During his travels he spotted a simple wine-press with slatted wooden sides and solid cast-iron base. Back at home, he found so many friends admiring the device that he imported a few,

borrowed his sister's car, looked up wine-making shops in the Yellow Pages, and set off on a tour, during which he sold 12 presses, all from cold calls.

Consulting the Yellow Pages for the country as a whole, he saw that there were 500 wine-making shops in Britain - a real market. He waded into that, only to find the home-brew business collapsing under him. Skilfully restyling his little Hungarian barrels 'fruit presses', for juice-making, he began selling by mail order, using

a room of his house in Brixton as an office, and a railway arch in Battersea for stock.

Then he and his wife, Bee, a social worker, decided to clear out of London and head west. They found Bollhayes - originally a 17th-century Devon longhouse, with cattle living at one end and humans at the other - by opening a map, sticking a pin into Taunton and prescribing a 15- mile circle round it.

They arrived with little more than the aim of living and carrying on their business in more agreeable surroundings; and Mr Hill steadily expanded his trade into many forms of equipment for making and handling cider: barrel taps, pumps from Germany, bottling machines, collapsible bags-in-boxes from France. But once he had settled in cider country he was soon taken with the idea of making the stuff himself.

Don't blame him. This sort of beverage induces a definite glow . . .

To his chagrin, he owns only one acre of apple trees, though he would dearly love to buy more land and plant it.

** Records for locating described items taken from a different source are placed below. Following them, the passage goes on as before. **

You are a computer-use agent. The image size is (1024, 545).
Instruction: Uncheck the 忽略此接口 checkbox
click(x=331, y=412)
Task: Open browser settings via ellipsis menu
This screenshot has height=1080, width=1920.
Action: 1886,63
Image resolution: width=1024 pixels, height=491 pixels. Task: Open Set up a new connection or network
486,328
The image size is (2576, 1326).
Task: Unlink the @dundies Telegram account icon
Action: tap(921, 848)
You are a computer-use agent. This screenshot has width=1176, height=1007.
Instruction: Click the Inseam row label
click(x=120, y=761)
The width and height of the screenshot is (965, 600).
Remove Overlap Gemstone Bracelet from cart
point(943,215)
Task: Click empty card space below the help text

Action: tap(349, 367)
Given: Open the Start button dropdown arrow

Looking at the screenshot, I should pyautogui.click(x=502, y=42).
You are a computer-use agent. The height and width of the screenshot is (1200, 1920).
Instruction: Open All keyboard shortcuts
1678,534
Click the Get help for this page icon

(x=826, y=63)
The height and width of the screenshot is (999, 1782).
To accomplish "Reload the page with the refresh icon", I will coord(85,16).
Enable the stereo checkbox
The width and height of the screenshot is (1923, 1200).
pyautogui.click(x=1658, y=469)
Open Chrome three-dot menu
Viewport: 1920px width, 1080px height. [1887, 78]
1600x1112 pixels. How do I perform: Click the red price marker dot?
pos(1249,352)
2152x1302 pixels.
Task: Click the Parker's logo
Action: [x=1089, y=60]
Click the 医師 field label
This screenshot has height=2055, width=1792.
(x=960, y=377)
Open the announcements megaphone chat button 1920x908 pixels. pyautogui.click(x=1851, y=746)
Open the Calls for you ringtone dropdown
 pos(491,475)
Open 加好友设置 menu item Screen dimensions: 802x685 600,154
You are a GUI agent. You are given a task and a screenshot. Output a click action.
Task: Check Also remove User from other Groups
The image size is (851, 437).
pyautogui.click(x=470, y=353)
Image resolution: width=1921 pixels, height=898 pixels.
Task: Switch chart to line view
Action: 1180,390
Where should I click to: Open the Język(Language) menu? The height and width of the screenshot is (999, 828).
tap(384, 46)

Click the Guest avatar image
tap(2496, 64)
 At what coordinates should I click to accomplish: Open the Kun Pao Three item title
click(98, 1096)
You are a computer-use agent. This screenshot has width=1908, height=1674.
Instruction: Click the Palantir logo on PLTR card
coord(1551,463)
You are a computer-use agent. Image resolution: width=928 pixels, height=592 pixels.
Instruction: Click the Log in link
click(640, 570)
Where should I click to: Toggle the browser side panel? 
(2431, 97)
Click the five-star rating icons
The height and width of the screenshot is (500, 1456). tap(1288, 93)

For the time being, in October and November he buys in apples from nearby farmers, who pick up the fallen fruit and deliver it in bags at prices ranging from pounds 70 to pounds 100 a ton, depending on the amount available.

Together with his assistant, Grant Tomkins, he then presses the apples and sets the juice to ferment in vats, in the normal way. In spring, when his eye and nose tell him the moment is ripe, he racks the cider off into barrels, adds a carefully measured amount of sugar and champagne yeast to start secondary fermentation, and bottles the mixture in heavy, champagne-type bottles sealed with crown caps and polythene plugs to keep the contents away from the metal.

The bottles then lie on their sides for at least a year before the remains of the yeast are removed. To do this, the cider-maker dons protective visor, apron and gauntlets for protection against explosions, and shakes each bottle to distribute the yeast evenly, before loading it into a special oak rack. There it lies, slightly down at the head, until the yeast settles; then someone has to give every bottle an eighth or quarter turn once a day, gradually increasing the tilt, until it is standing almost on its head.

After a month or so all the yeast has settled as congealed sludge in the neck of the bottle. This is then frozen by brief immersion in a brine solution chilled to -25C - after which the handler flips off the cap, and internal pressure blows out both plastic plug and sludge, leaving the neck of the bottle clear, ready to be topped up, properly corked and wired.

With the process so labour- intensive, it is not surprising that the end-product costs a good deal. At the moment Mr Hill regards his cider-making as an expensive hobby, but he hopes that in three years it will start to make money.

Sho do I. Whoever shaid that the grapple was inferior to the ape? Not me, I can assure you. After all, thish is only shider. Or izzhit? Could be champagne. For Bollhayes read Bollinger. In any case, shtand back while I addresh myshelf to the cork on another flagon.